DATA LINES:
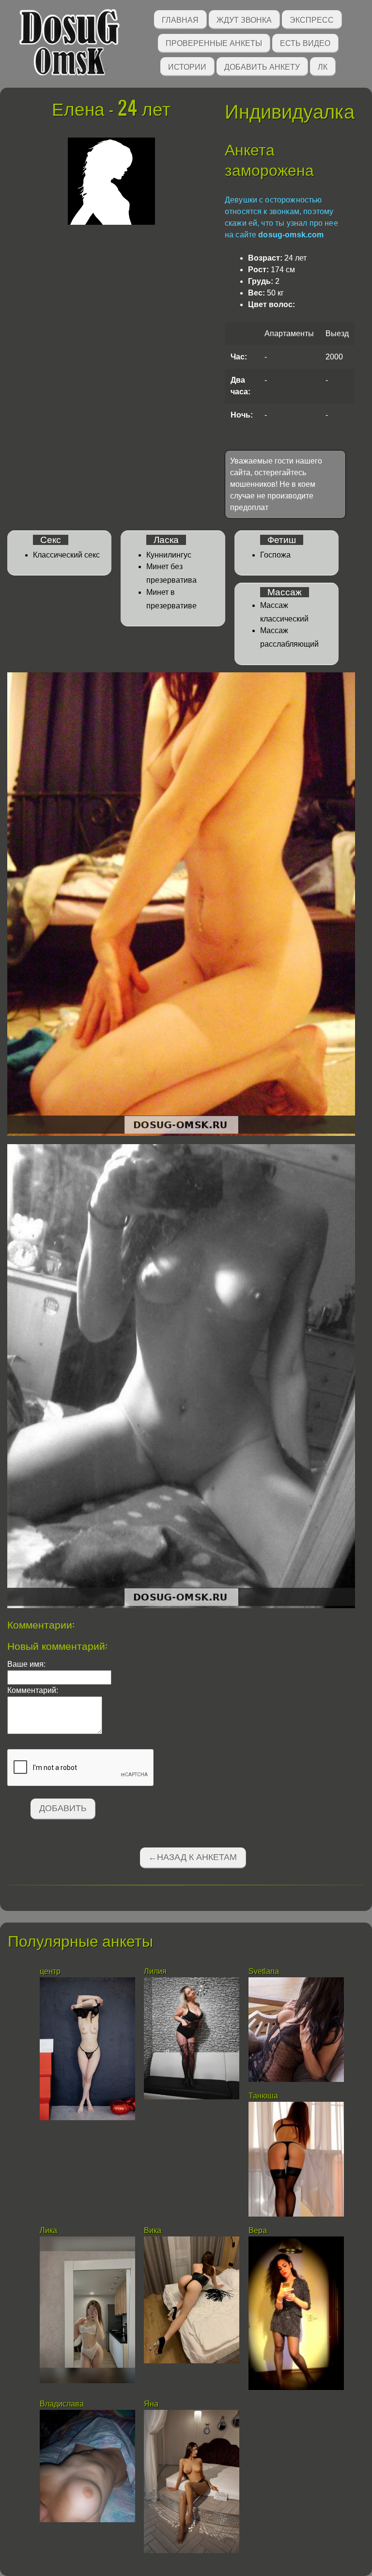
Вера (257, 2230)
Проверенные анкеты (214, 42)
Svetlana (263, 1971)
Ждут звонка (244, 19)
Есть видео (305, 42)
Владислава (63, 2404)
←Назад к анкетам (192, 1857)
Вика (152, 2230)
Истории (187, 66)
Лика (48, 2230)
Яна (151, 2404)
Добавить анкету (262, 66)
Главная (180, 19)
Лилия (156, 1971)
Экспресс (312, 19)
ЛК (322, 66)
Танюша (263, 2096)
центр (51, 1971)
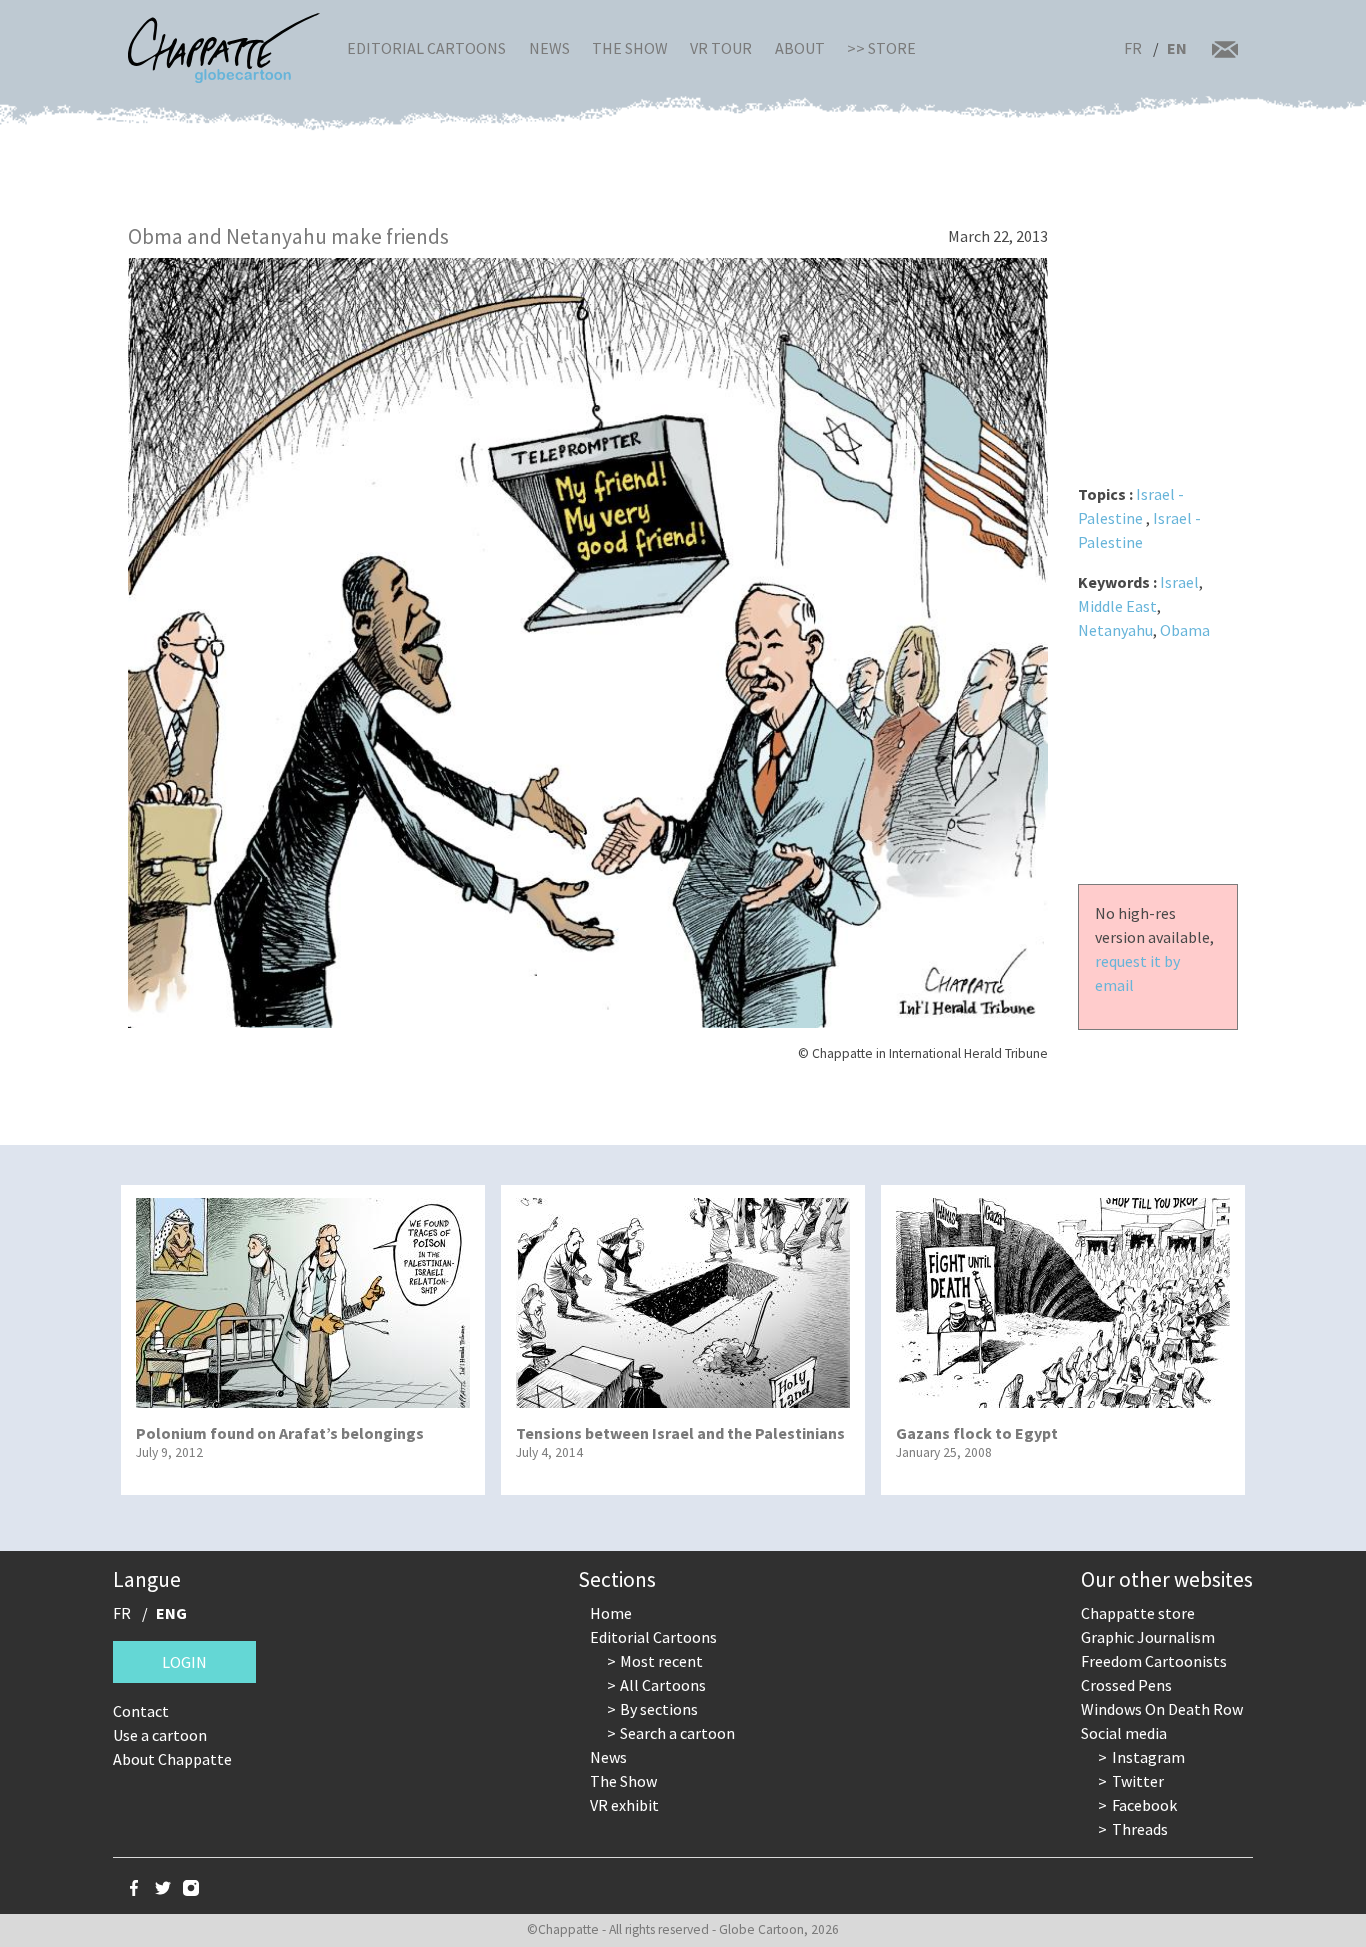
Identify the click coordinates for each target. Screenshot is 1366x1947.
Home (611, 1613)
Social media (1124, 1733)
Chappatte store (1138, 1613)
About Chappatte (172, 1759)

EXERCISE PROMPT: Present the lines above as a numbered list, omitting any blank lines and leaving out the pictures.

RESULT FOR THIS EXERCISE:
1. Вера (257, 2230)
2. Проверенные анкеты (214, 42)
3. Svetlana (263, 1971)
4. Ждут звонка (244, 19)
5. Есть видео (305, 42)
6. Владислава (63, 2404)
7. ←Назад к анкетам (192, 1857)
8. Вика (152, 2230)
9. Истории (187, 66)
10. Лика (48, 2230)
11. Яна (151, 2404)
12. Добавить анкету (262, 66)
13. Главная (180, 19)
14. Лилия (156, 1971)
15. Экспресс (312, 19)
16. ЛК (322, 66)
17. Танюша (263, 2096)
18. центр (51, 1971)
19. Identify the click coordinates for each target. Screenshot is 1366x1947.
20. Home (611, 1613)
21. Social media (1124, 1733)
22. Chappatte store (1138, 1613)
23. About Chappatte (172, 1759)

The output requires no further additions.